Last year, new Jets head coach Rex Ryan won linebacker Bart Scott over for a number of reasons. The two worked together in Baltimore, where Ryan was the defensive coordinator. The Jets had a lot of money to offer Scott. Oh, and Ryan showed up at Scott's house shortly after midnight on the first day of free agency.
It's a strategy not lost on Lions coach Jim Schwartz, who will stop at nothing to improve his team.
Reports have Schwartz showing up at former Titan Kyle Vanden Bosch's house early Friday morning to recruit him. The stories are similar, even though we don't yet know how this one will end.
Vanden Bosch worked with Schwartz for four years in Tennessee, where Schwartz was the defensive coordinator before taking on this massive rebuild in Detroit.

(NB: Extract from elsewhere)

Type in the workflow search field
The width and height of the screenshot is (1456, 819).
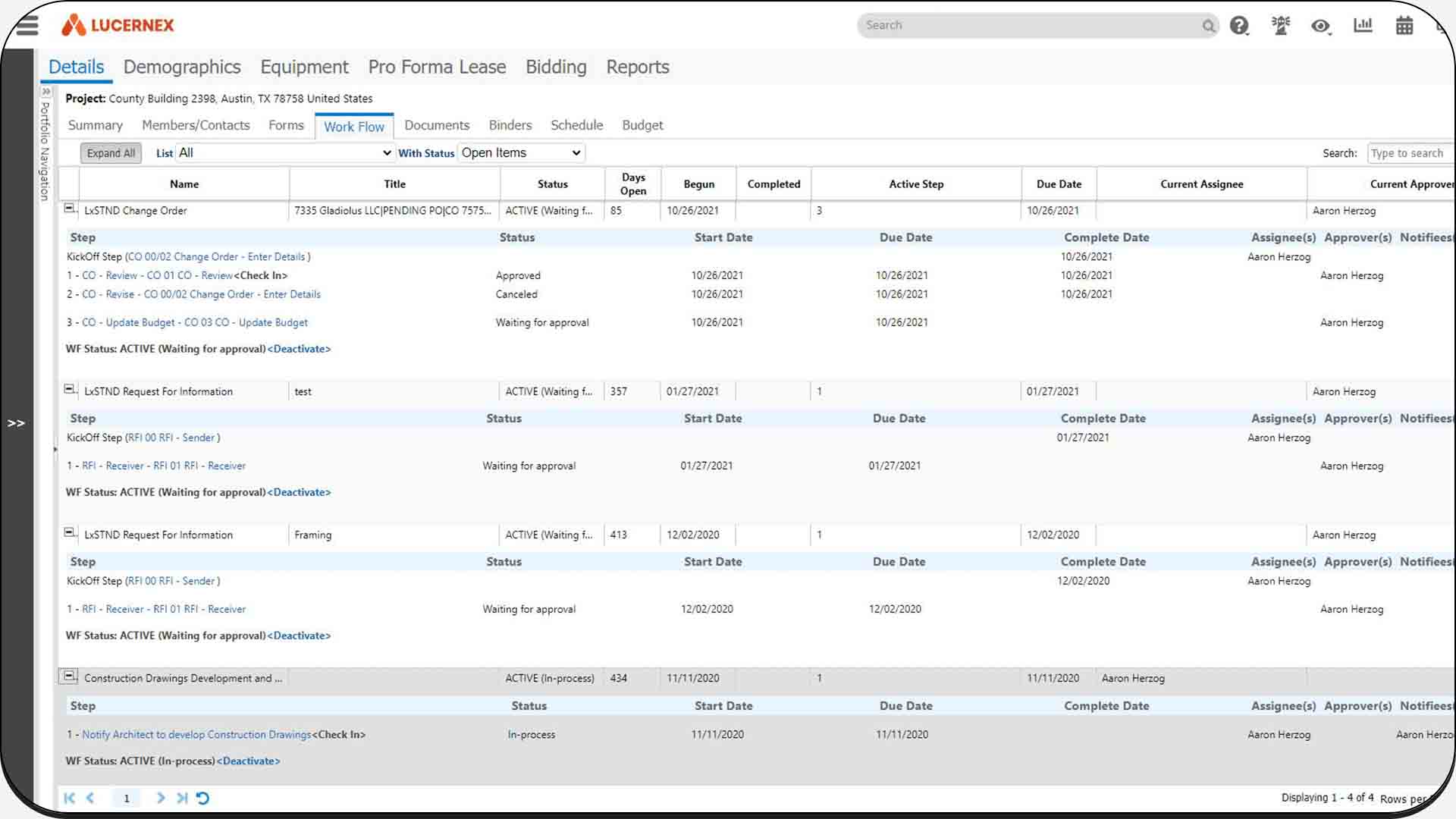click(1409, 152)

Indeed, Ryan may have carved out a new path toward free agent success with the wooing of Scott a year ago, as chronicled by Sports Illustrated's Peter King.
Free agency began Friday morning, a second after midnight, and Scott's agent, Harold Lewis, told him he might be getting a call or two in the wee hours of the morning. At 12:15, at the same time he heard his dogs barking wildly outside his Owings Mills, Md., home, Scott's cell phone rang. "Man, come get these damn dogs!" Jets secondary coach Dennis Thurman said into the phone.There is a certain humor attached to this, too. There aren't many times in life where it's permissable to knock on a random person's door at the stroke of midnight. Usually, such knocks end in calls to the police.
Thurman was outside in the driveway with two other unannounced visitors -- Rex Ryan and defensive coordinator Mike Pettine. Scott knew them from their days on the Baltimore Ravens' coaching staff, and he absolutely could not believe they were sitting in his driveway, about to get attacked by his security dogs if they ventured out of the car. After Scott secured the dogs ("I'm just glad Mater and McQueen didn't take a bite out of those guys," Scott said Sunday night. "I'd have had to spend a chunk of my signing bonus for stitches.") Ryan walked into the house, looked at Scott and said: "We want you. We're here for you. We're not leaving without you.'' There was a plane coming at 8 in the morning to take Scott to the Jets' facility in Florham Park, N.J., and Ryan told him he had to be on it.
"Talk about taking it back old-school!" Scott said. "I was getting recruited! They were recruiting me big-time! Can you see the precedent they're setting? Remember Jerry McGuire? You're going to have players asking their coaches now, 'Why don't we have that kind of relationship?'"
It's college-like, really, to picture a head coach recruiting in the player's living room, talking up the player and how badly the coach's team wants this guy. It probably energizes the player to hear all these wonderful things, and to think about how badly this team must want him around.
Of course, King noted at the time that the Jets still had to outbid Baltimore for Scott's services. So perhaps the personal touch will mean nothing to Vanden Bosch. Of course, it might matter in the end that Schwartz was there, and yet there was no sign of Jack Del Rio or Andy Reid in the bushes, and Lovie Smith was apparently occupied in Charlotte.
It could mean that Vanden Bosch is more inclined to take the Lions' money and the familiarity he would get out of working with Schwartz.